Objective = Pull out every line of the rows below that contains the string "width".

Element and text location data
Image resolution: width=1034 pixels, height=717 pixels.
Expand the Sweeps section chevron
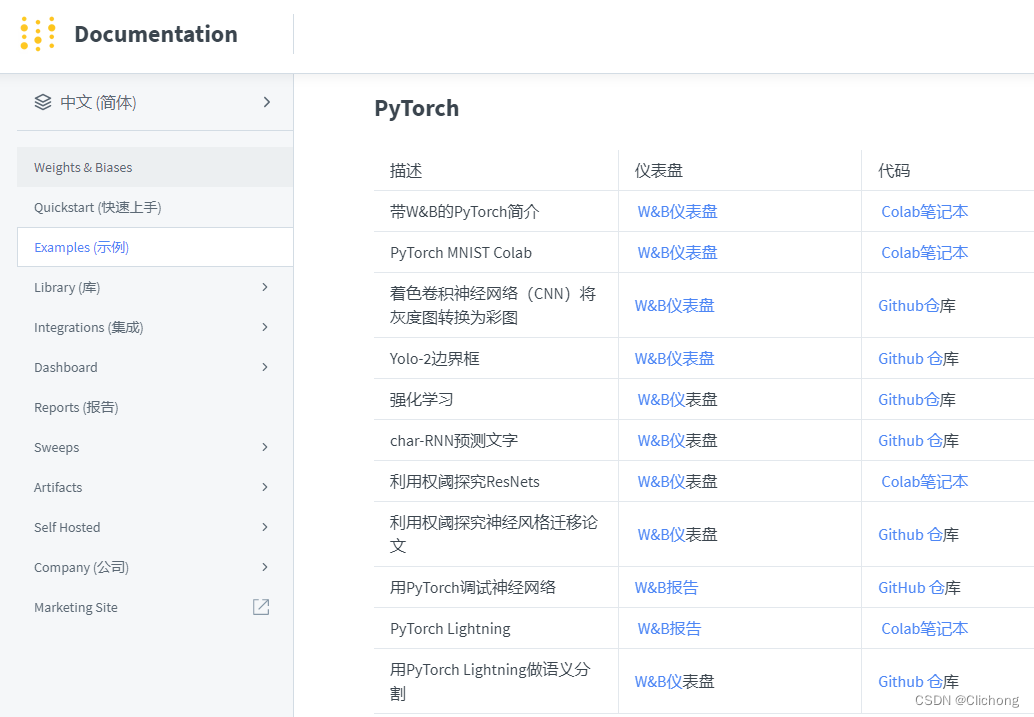(x=265, y=447)
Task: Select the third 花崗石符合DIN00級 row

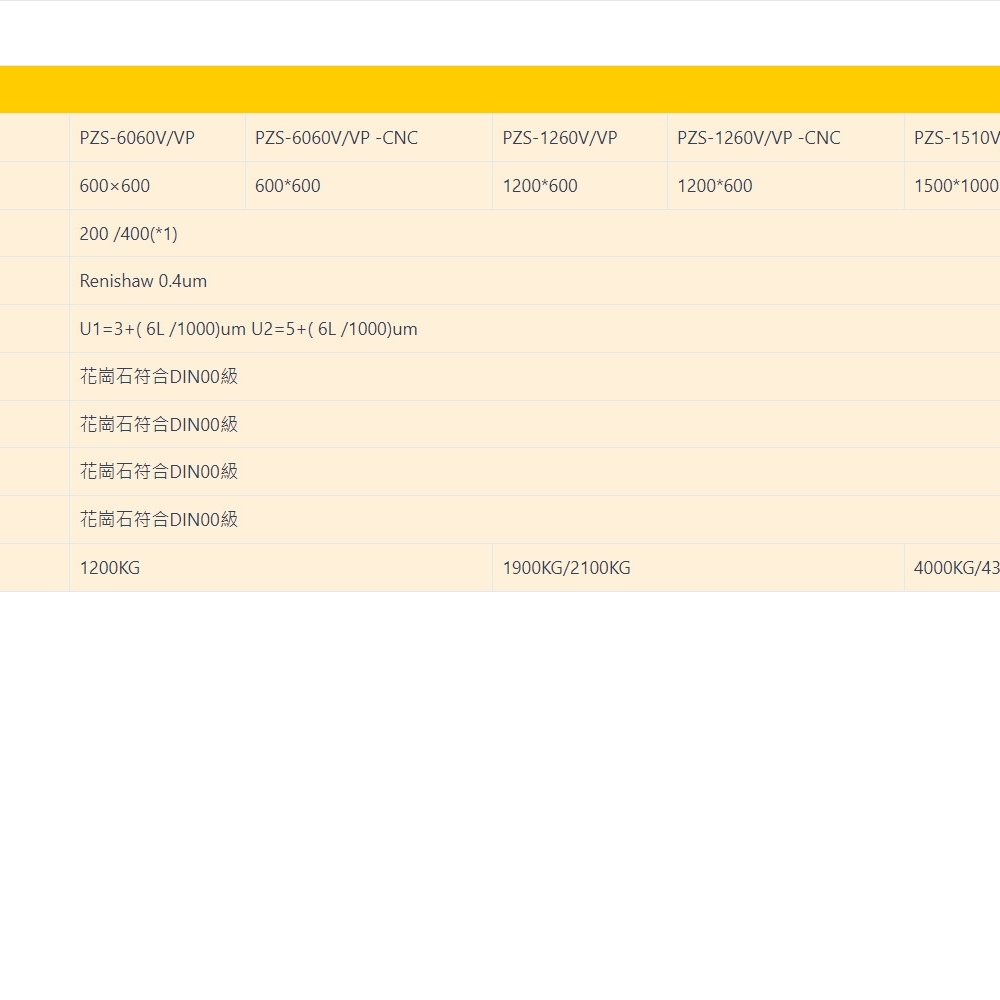Action: tap(159, 472)
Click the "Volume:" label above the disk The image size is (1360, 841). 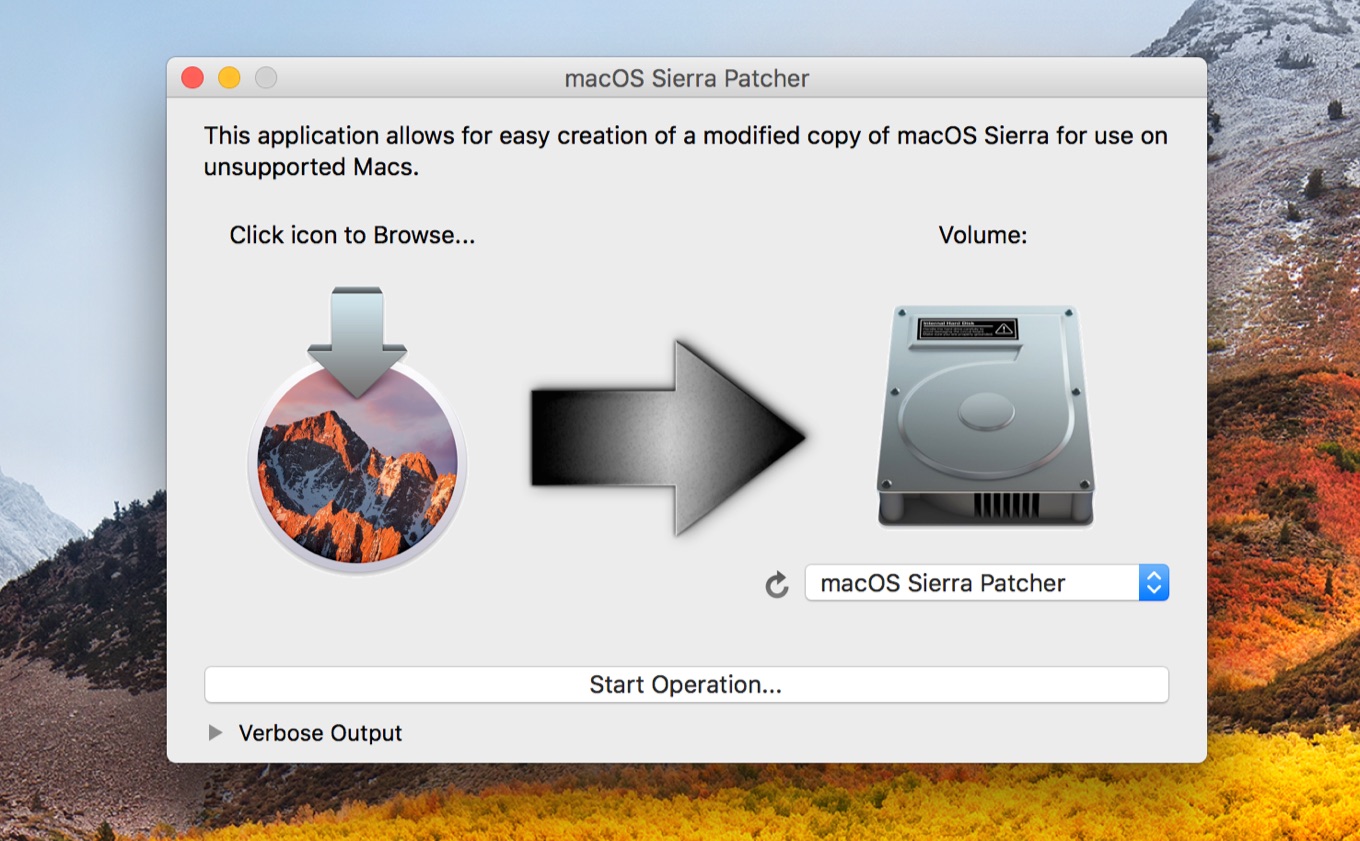[x=982, y=235]
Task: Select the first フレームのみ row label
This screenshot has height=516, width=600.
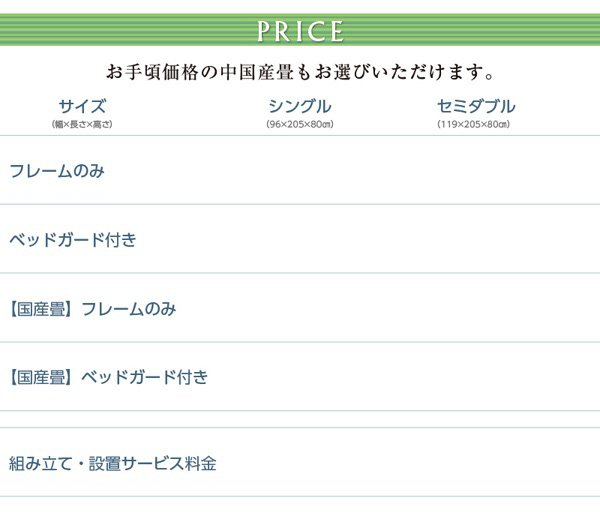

Task result =
Image resolution: width=1034 pixels, height=717 pixels.
This screenshot has height=516, width=600.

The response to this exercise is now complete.